- [Text extract]
__________________________________________________

A guide for coding agents to use workers and messaging

Keywords: workers, messaging, distributed computing, send_and_receive, handle_message, Zone.nodes

Key Terms: See the definitions section of the main guide.

This guide shows how to create workers that process messages asynchronously, send messages between workers, and build distributed applications that scale across multiple pods.

Understanding Workers

Workers are message-processing components that follow the actor model. Each worker:

Has a unique name within its node
Receives messages asynchronously
Processes one message at a time
Can reply to the sender
Can run on the local node or on remote nodes in other containers and pods

Workers enable:

Asynchronous processing: Handle long-running tasks without blocking
Parallelism: Process multiple requests concurrently across workers
Distribution: Spread workload across multiple machines
Isolation: Each worker maintains its own state independently

Nodes and Containers

Important: Not all containers in a zone are Autonomy Nodes.

Autonomy Node containers: Containers that run Node.start() - these can run workers and exchange messages
Non-Node containers: Containers that don’t run Autonomy Nodes, such as MCP servers, databases, or other services

In the examples below:

The main and runner containers are Autonomy Nodes (they call Node.start())
You could also have containers running MCP servers or other services that don’t call Node.start()

__________________________________________________

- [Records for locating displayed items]
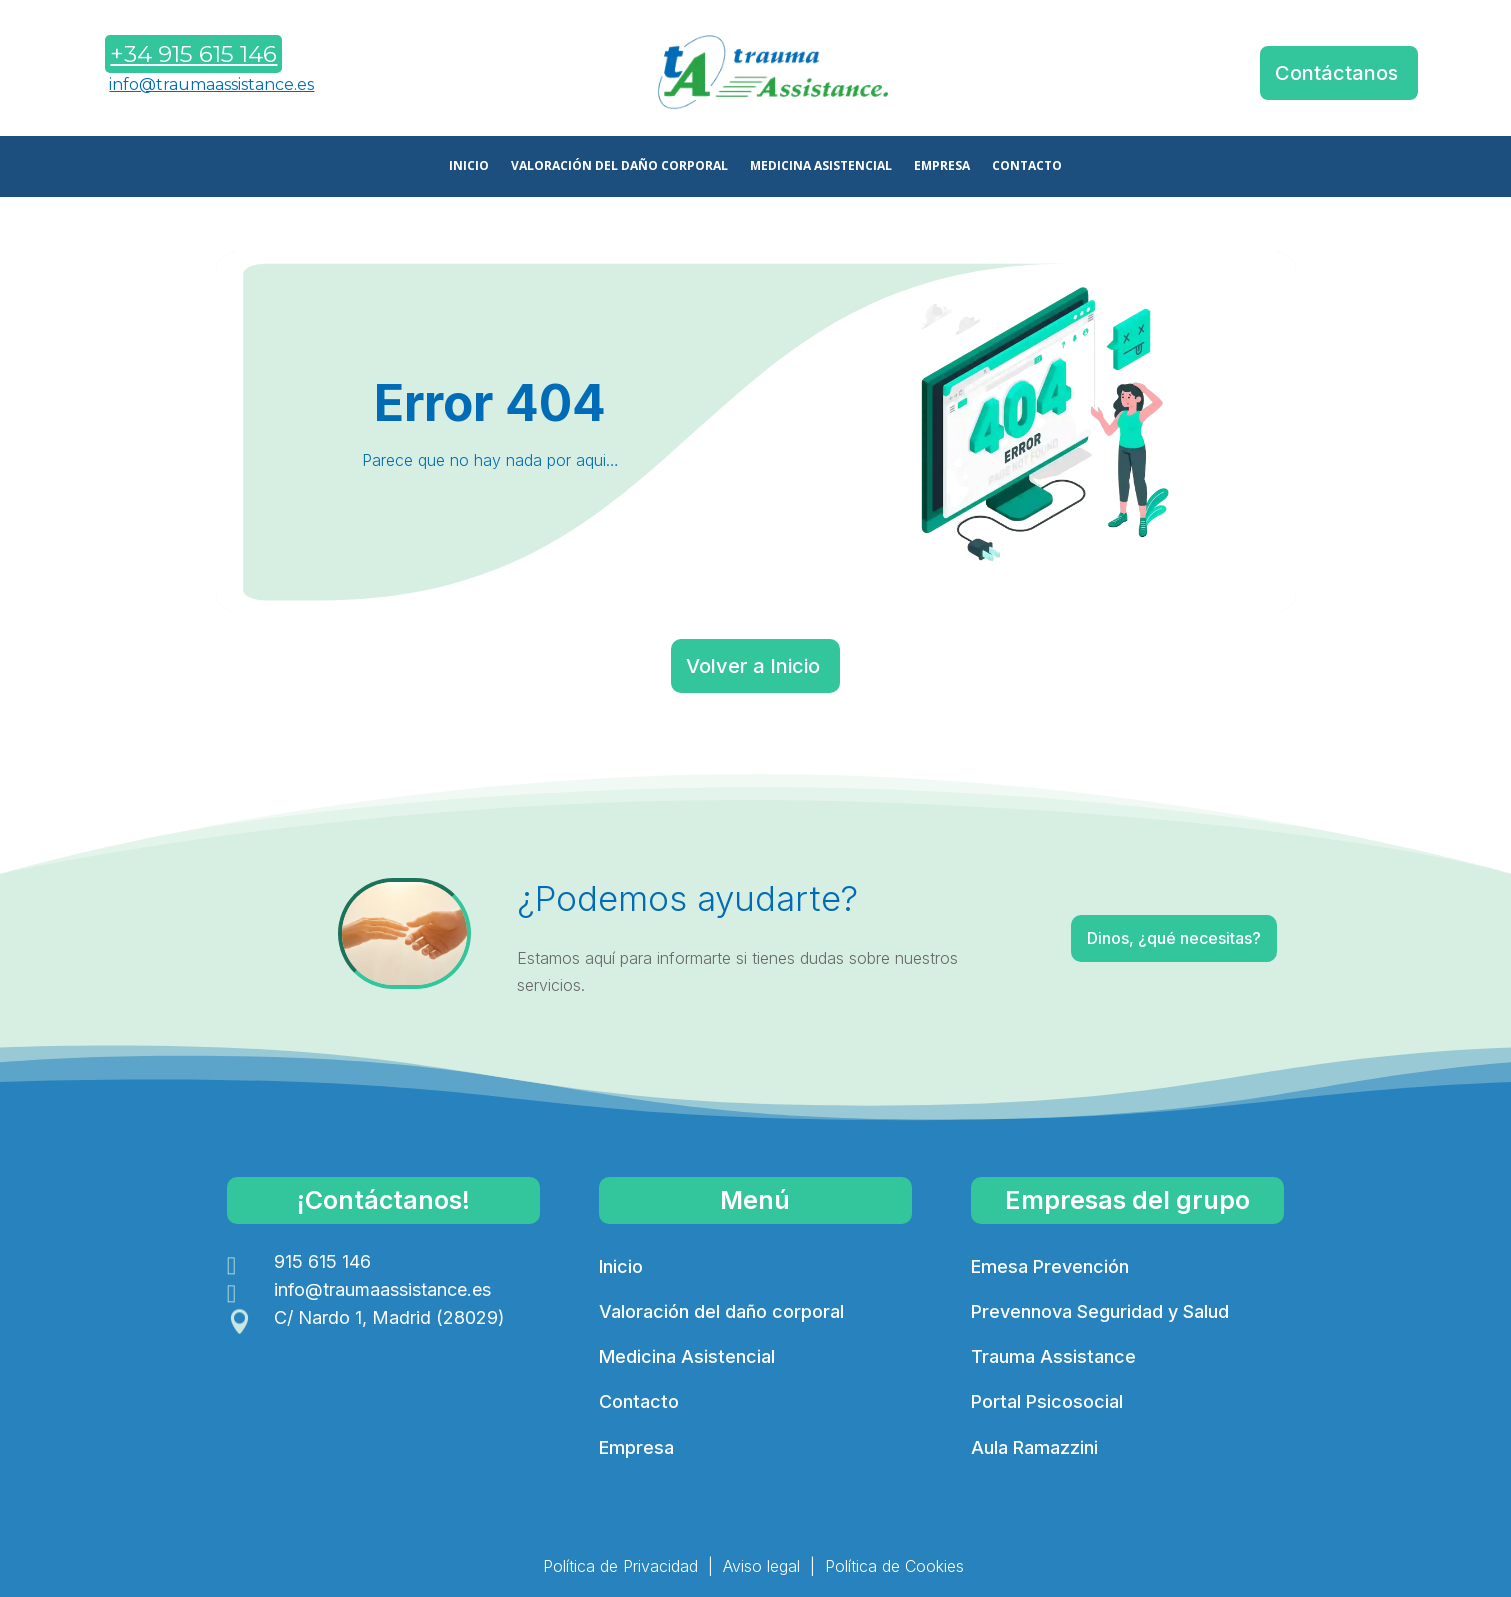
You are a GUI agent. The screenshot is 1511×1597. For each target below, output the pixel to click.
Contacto (639, 1401)
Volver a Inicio (753, 666)
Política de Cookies (894, 1566)
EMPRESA (942, 166)
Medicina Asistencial (687, 1356)
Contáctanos (1336, 73)
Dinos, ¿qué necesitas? (1122, 942)
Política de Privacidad (620, 1566)
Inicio (621, 1266)
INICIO (469, 166)
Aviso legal (761, 1566)
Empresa (636, 1447)
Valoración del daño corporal (721, 1311)
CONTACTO (1027, 166)
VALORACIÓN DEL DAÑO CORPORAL (619, 166)
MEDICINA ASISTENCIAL (821, 166)
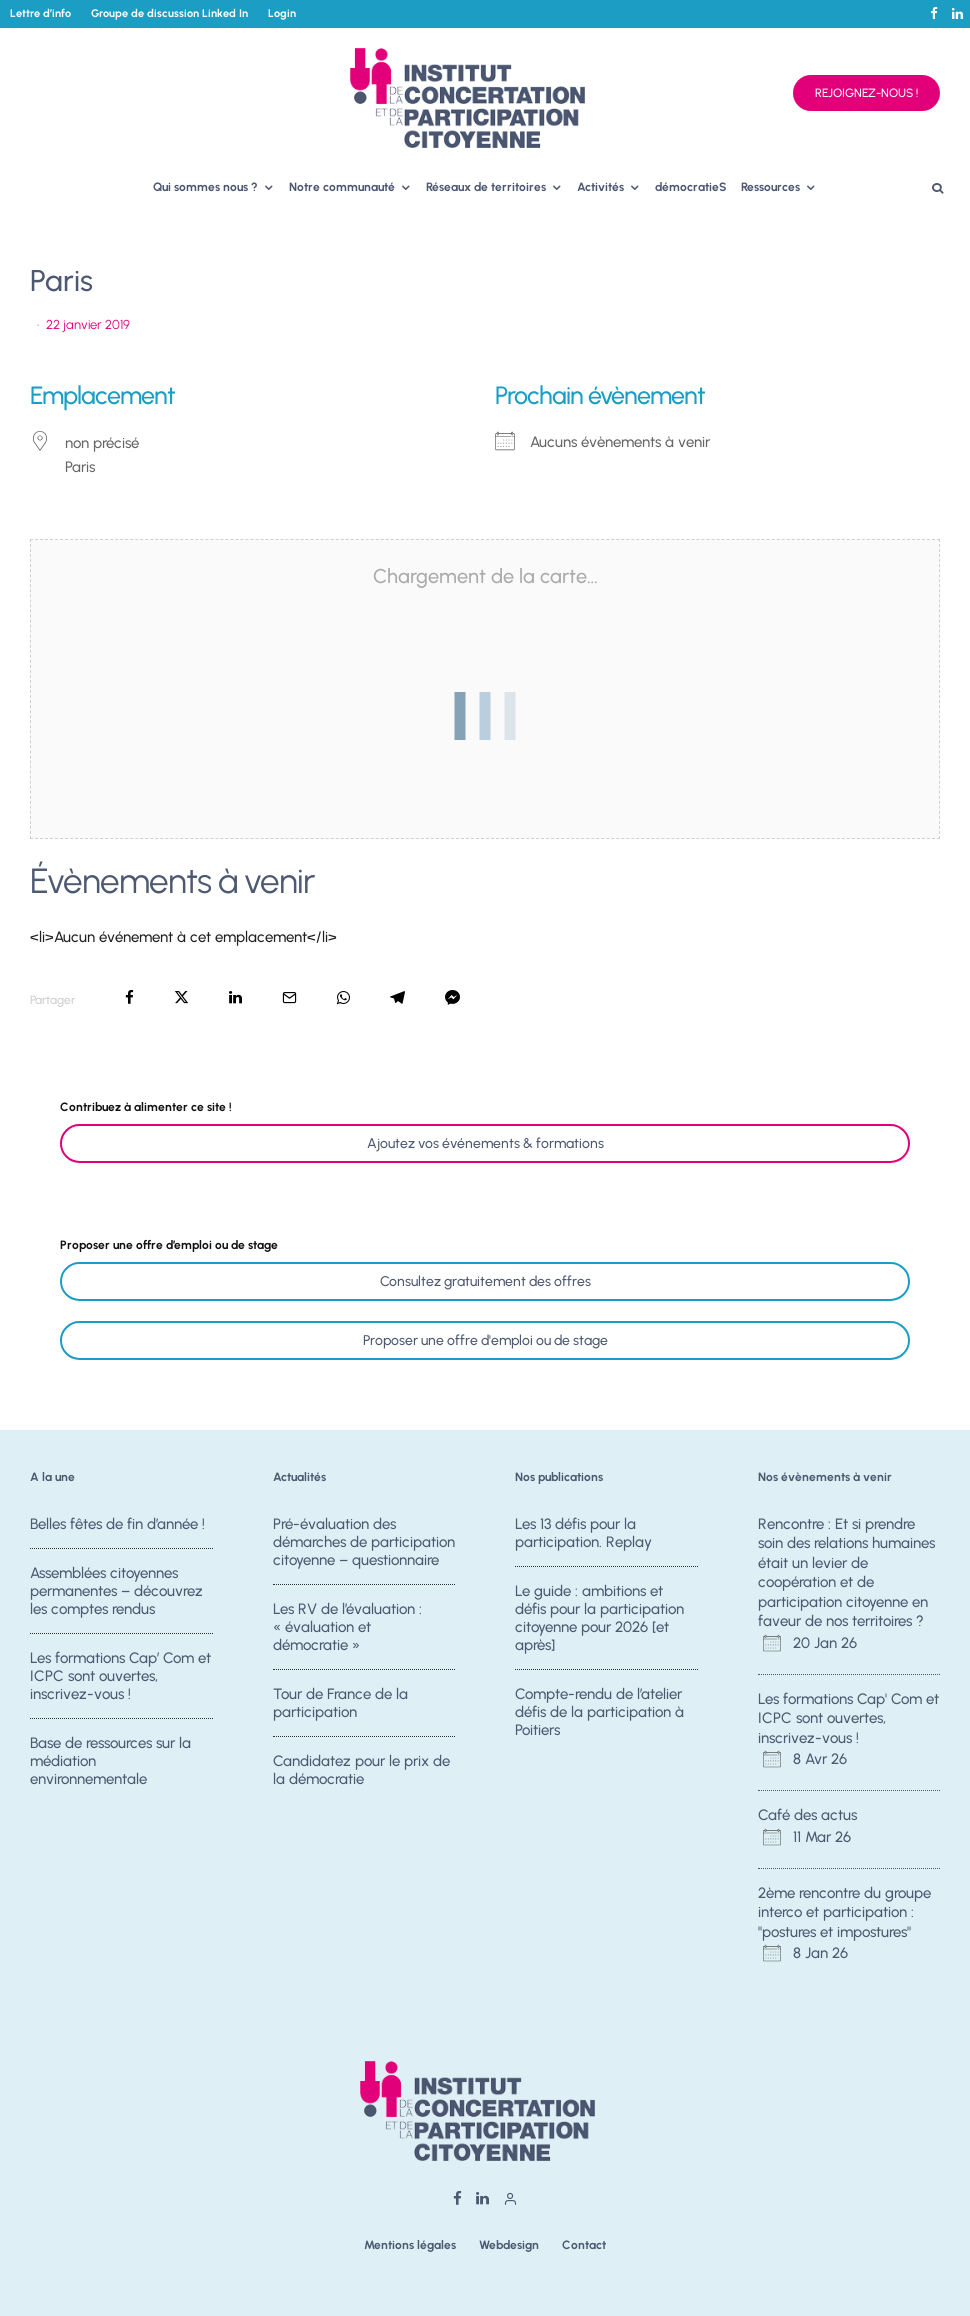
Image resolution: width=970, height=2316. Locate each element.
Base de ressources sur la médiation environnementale (110, 1766)
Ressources (770, 187)
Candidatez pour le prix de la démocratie (361, 1775)
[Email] (289, 997)
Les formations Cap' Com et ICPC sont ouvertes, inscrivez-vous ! (848, 1718)
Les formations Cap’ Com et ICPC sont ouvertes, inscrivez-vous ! (120, 1676)
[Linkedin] (957, 13)
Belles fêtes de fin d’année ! (117, 1524)
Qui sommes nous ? (205, 187)
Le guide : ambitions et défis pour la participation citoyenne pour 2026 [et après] (599, 1618)
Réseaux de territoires (486, 187)
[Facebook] (934, 13)
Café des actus (807, 1815)
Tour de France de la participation (340, 1703)
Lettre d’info (40, 13)
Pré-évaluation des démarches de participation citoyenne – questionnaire (364, 1542)
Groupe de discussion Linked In (169, 13)
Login (282, 13)
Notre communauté (342, 187)
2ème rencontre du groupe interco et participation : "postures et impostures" (844, 1912)
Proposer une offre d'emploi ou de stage (485, 1340)
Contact (584, 2245)
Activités (600, 187)
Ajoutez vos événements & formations (485, 1143)
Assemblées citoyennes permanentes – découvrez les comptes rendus (116, 1591)
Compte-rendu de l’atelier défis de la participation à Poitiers (599, 1712)
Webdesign (509, 2245)
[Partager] (129, 997)
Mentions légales (410, 2245)
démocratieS (691, 187)
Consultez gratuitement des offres (485, 1281)
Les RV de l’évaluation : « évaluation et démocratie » (347, 1627)
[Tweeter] (181, 997)
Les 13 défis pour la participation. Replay (583, 1533)
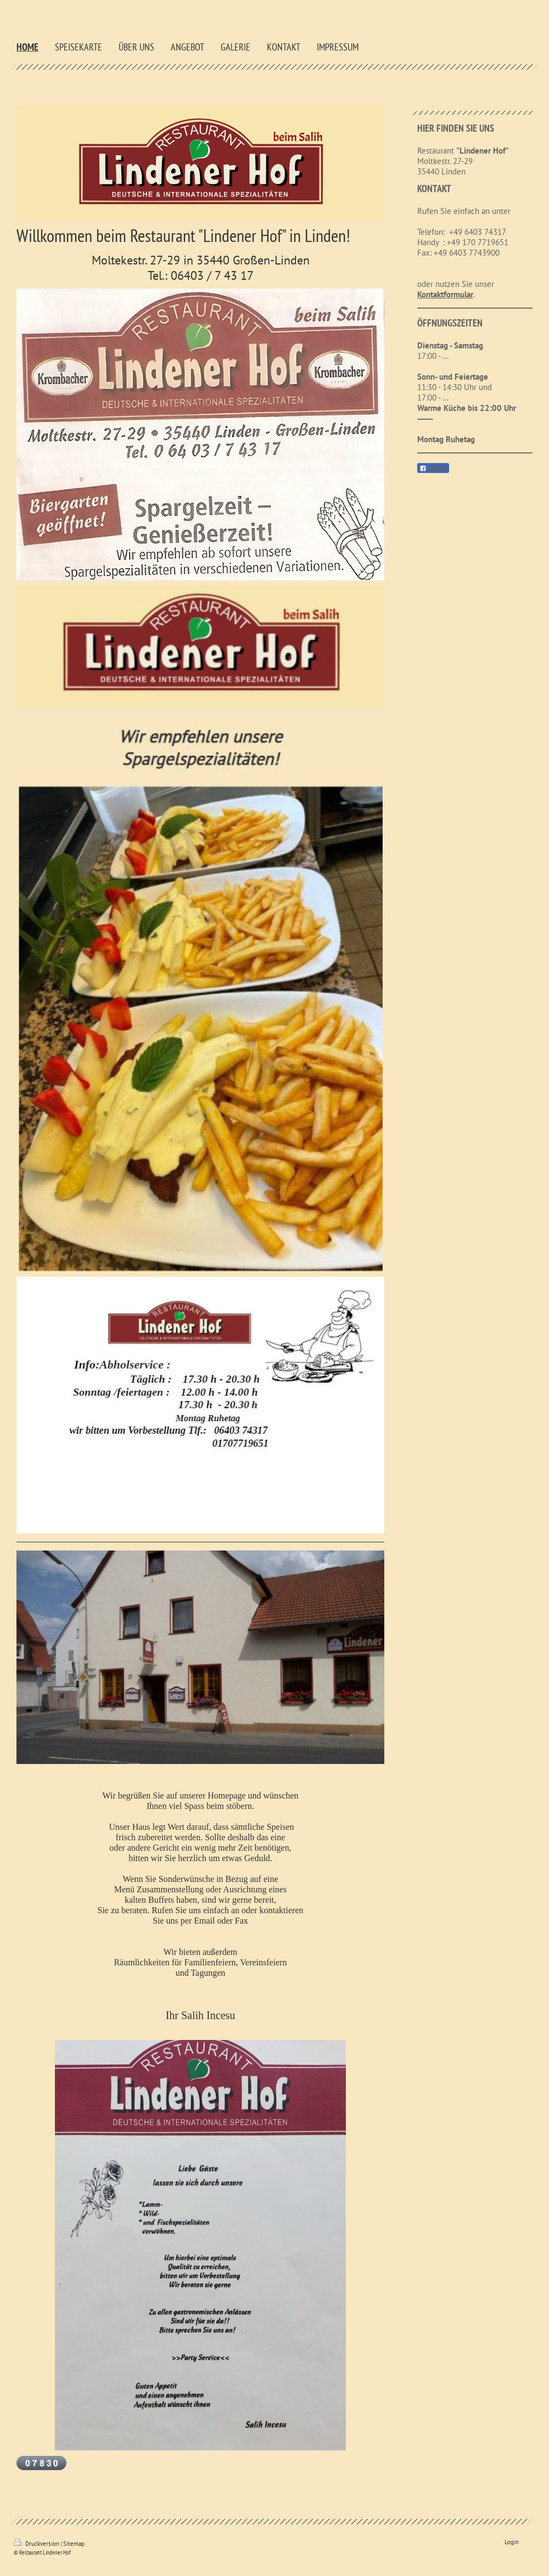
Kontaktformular (445, 294)
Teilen (433, 468)
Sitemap (74, 2543)
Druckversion (37, 2543)
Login (512, 2542)
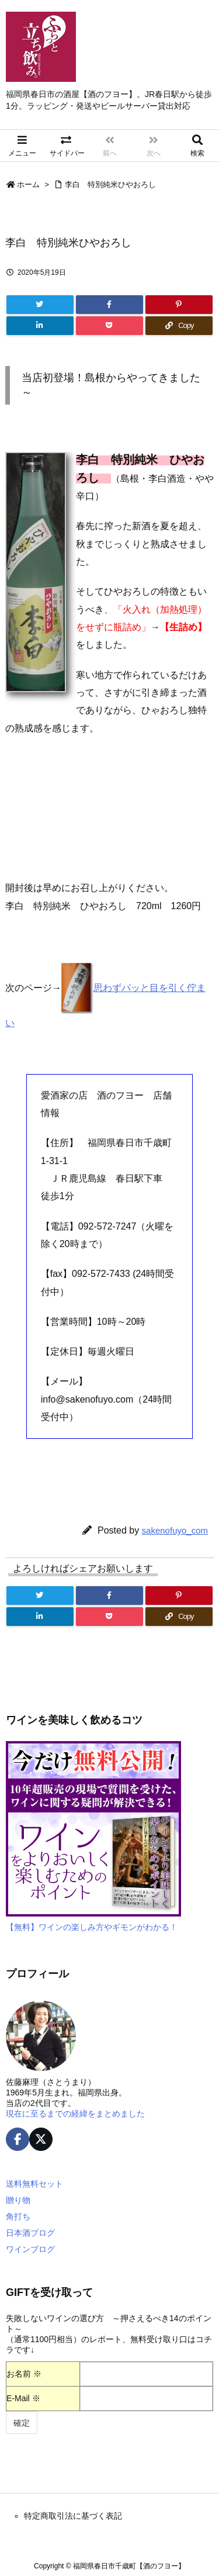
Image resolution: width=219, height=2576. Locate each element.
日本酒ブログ (30, 2232)
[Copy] (179, 325)
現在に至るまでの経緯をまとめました (75, 2113)
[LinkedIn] (40, 325)
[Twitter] (40, 304)
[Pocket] (109, 325)
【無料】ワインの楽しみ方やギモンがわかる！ (92, 1927)
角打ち (18, 2216)
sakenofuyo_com (175, 1530)
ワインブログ (30, 2249)
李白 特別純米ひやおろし (110, 184)
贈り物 (18, 2200)
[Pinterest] (179, 304)
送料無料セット (34, 2183)
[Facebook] (109, 304)
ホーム (28, 184)
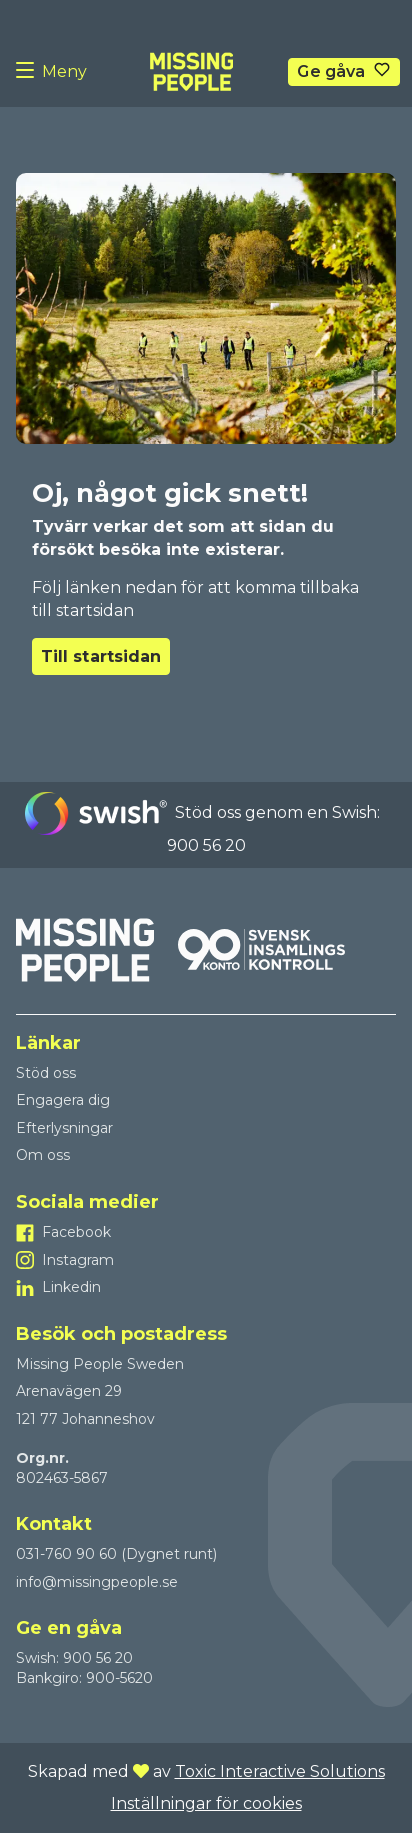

__________________________________________________

Continue the guide on workers and messaging from the point where it stops.

Only containers that are Autonomy Nodes can run workers and participate in messaging

⚠️ Message Serialization

CRITICAL: Worker messages MUST be strings. For structured data, use JSON encoding. ✅ CORRECT:

import json
from autonomy import Node

class Calculator:
    async def handle_message(self, context, message: str):
        data = json.loads(message)  # Parse JSON string
        result = data["x"] + data["y"]
        await context.reply(json.dumps({"result": result}))  # Reply with JSON string

async def main(node):
    await node.start_worker("calc", Calculator())
    message = json.dumps({"x": 10, "y": 32})  # Convert dict to JSON string
    reply = await node.send_and_receive("calc", message)
    result = json.loads(reply)  # Parse JSON string back to dict
    print(f"Result: {result['result']}")  # 42

❌ WRONG (will crash with TypeError):

# This will fail!
message = {"x": 10, "y": 32}  # Dict, not string
reply = await node.send_and_receive("calc", message)  # TypeError!

# This will also fail!
await context.reply({"result": 42})  # Dict, not string - TypeError!

Why: The messaging layer requires strings for network transmission. Always use json.dumps() to send and json.loads() to receive structured data.

Create a Basic Worker

Step 1: Define a Worker Class

Create a worker class with a handle_message method:

from autonomy import Node


class Echoer:
    async def handle_message(self, context, message):
        print(f"`echoer` received: {message}\n")
        await context.reply(message)


async def main(node):
    await node.start_worker("echoer", Echoer())
    reply = await node.send_and_receive("echoer", "hello")
    print(f"`main` received: {reply}\n")


Node.start(main)

How This Works:

Worker Class: Echoer defines async def handle_message(self, context, message)
Start Worker: await node.start_worker("echoer", Echoer()) creates a worker named “echoer”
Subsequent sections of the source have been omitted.